Of the records that follow, copy only the lines from the line containing "Click the StudyDate 2017/12/6 text" to the line containing "The width and", both included, exactly as written.

Entries provided:

━━━━━━━━

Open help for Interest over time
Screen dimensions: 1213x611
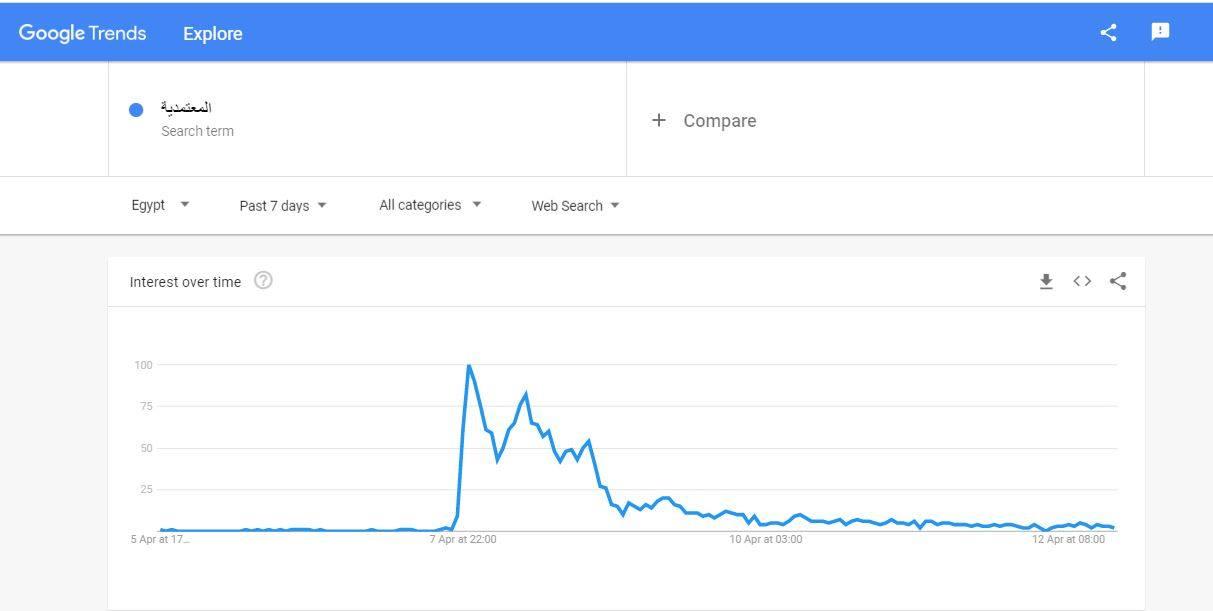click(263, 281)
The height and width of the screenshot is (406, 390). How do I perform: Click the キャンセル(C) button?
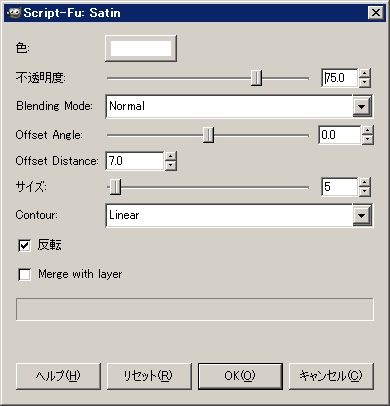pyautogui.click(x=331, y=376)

━━━━━━━━

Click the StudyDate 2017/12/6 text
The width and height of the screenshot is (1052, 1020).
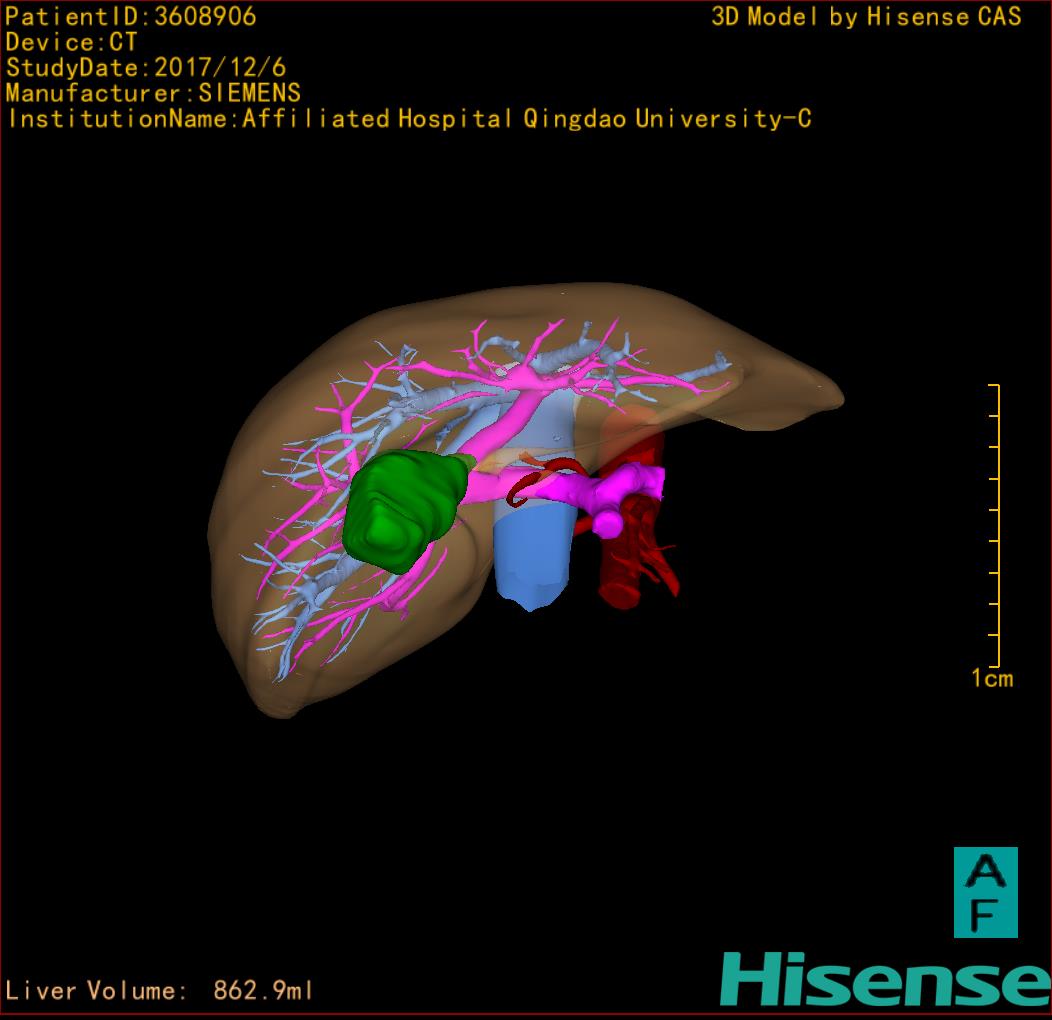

━━━━━━━━

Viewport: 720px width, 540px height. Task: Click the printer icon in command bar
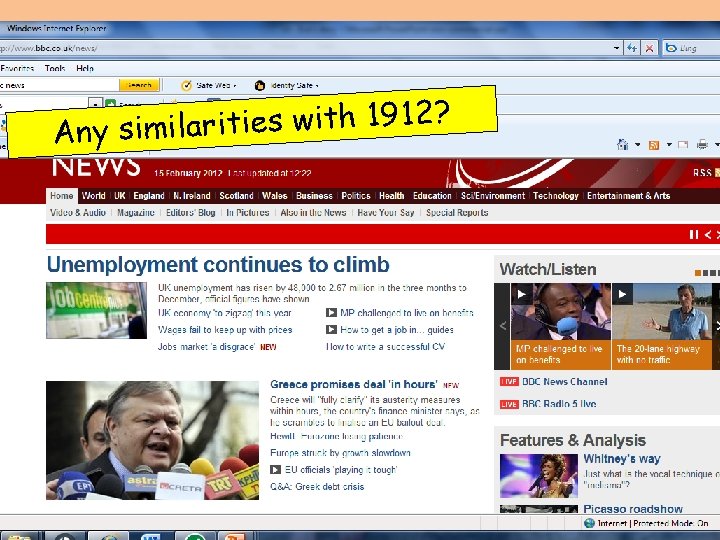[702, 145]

━━━━━━━━

Solution:
Click the StudyDate 2017/12/6 text
The width and height of the screenshot is (1052, 1020).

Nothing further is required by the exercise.